I wince, drawing my shoulders up to my ears. “It’s possible it felt like a lot of irrelevant details?” At his expression, I deflate. “I had a lot going on! I was graduating and finding a new place to live and dealing with stuff with my dad.”

We stare at each other.

“West? Hello, I still have no idea what the fuck is going on. How am I supposed to help you right now?”

“My family still thinks we’re married, but… there’s tension there with my father. He wants me to return to the family company.”

“Just tell him you’re very sorry, but you’re too busy being Indiana Jones now.”

“It isn’t that simple,” West says gently. “If my father suspects that our marriage is fraudulent, he will use my inheritance as leverage to get me to come back. I can avoid the conversation if I don’t see him, but seeing him is about to be unavoidable. Unless you help me, I’m concerned that he’ll begin to wonder whether I married you only to trigger my inheritance.”

“Because you did.”

“Not intentionally.”

“Dude, you have a job. Why not just let go of this inheritance and live your happy life without it?”

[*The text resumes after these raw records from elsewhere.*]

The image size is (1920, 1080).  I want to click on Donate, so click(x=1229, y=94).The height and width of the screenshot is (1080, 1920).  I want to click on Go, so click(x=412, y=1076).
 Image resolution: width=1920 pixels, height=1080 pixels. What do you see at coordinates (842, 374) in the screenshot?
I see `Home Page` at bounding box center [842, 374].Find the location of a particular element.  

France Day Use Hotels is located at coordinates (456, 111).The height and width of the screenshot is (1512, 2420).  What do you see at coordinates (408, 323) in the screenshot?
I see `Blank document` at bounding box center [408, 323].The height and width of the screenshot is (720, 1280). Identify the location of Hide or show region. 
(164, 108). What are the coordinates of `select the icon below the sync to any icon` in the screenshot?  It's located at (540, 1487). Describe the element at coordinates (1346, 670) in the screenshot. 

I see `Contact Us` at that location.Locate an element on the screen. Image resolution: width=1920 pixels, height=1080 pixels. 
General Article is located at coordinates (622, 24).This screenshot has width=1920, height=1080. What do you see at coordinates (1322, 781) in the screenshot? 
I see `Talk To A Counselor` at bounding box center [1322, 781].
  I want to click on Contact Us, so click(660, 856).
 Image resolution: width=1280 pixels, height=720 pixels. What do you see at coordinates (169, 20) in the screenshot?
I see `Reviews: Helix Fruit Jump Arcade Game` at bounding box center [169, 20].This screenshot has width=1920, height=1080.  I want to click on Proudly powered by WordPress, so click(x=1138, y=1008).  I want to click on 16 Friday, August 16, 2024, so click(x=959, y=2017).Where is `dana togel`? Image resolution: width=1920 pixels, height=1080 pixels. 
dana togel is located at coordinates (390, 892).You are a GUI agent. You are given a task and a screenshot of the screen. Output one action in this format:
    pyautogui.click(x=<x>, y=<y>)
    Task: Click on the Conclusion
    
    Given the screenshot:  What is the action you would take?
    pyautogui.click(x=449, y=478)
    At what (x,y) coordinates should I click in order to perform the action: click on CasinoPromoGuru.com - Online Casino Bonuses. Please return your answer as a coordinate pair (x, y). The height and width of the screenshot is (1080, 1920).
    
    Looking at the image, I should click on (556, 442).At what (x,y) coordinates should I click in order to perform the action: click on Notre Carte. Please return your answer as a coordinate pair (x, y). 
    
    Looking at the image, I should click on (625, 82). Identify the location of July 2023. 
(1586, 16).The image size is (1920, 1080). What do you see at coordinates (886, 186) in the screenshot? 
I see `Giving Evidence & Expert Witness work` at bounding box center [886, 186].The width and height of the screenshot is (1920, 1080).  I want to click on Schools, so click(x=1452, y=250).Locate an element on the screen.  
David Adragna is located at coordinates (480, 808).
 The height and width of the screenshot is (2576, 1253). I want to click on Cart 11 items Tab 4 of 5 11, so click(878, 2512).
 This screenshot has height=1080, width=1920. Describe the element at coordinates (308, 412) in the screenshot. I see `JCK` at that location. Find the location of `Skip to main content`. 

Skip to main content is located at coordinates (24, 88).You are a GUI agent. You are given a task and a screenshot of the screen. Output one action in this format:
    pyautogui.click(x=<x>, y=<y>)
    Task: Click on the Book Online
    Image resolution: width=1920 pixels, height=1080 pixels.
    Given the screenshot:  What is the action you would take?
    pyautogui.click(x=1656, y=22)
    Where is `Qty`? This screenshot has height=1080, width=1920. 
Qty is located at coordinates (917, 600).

West nods, understanding. “I do have a job. And so far, the trust has paid out a million dollars over five years.” I whistle long and low. I mean, holy shit. Two hundred grand a year would change my life in ways I can’t even wrap my head around. “But,” he continues, “the remaining balance I stand to inherit is nearly one hundred million dollars. It’s hard to walk away from that.”

I choke on air. “Oh. I guess that does change things.”

“It does. And I’ve recently discovered a loophole I didn’t know about before. A very big loophole.”

I lift my chin, grinning smugly. “Well, look who else missed some fine print on a contract.”

West swallows audibly. “It’s complicated and boring, but the point is this: I don’t think anyone in my family knows about this loophole, and I really need it to stay that way. No one else can find out that you and I are married in name only.”

“So, do you need me to, like, write an email? Take a picture where we’re kissing?” I wince, at a loss. “Forge some love letters?”

He looks me over again, top to bottom, and the defeat in his eyes makes me realize the true extent of my unshowered, feral chaos. “Actually, Anna,” he says, “I need you to come with me to my sister’s wedding in Indonesia and convincingly play the part of my very loving wife.”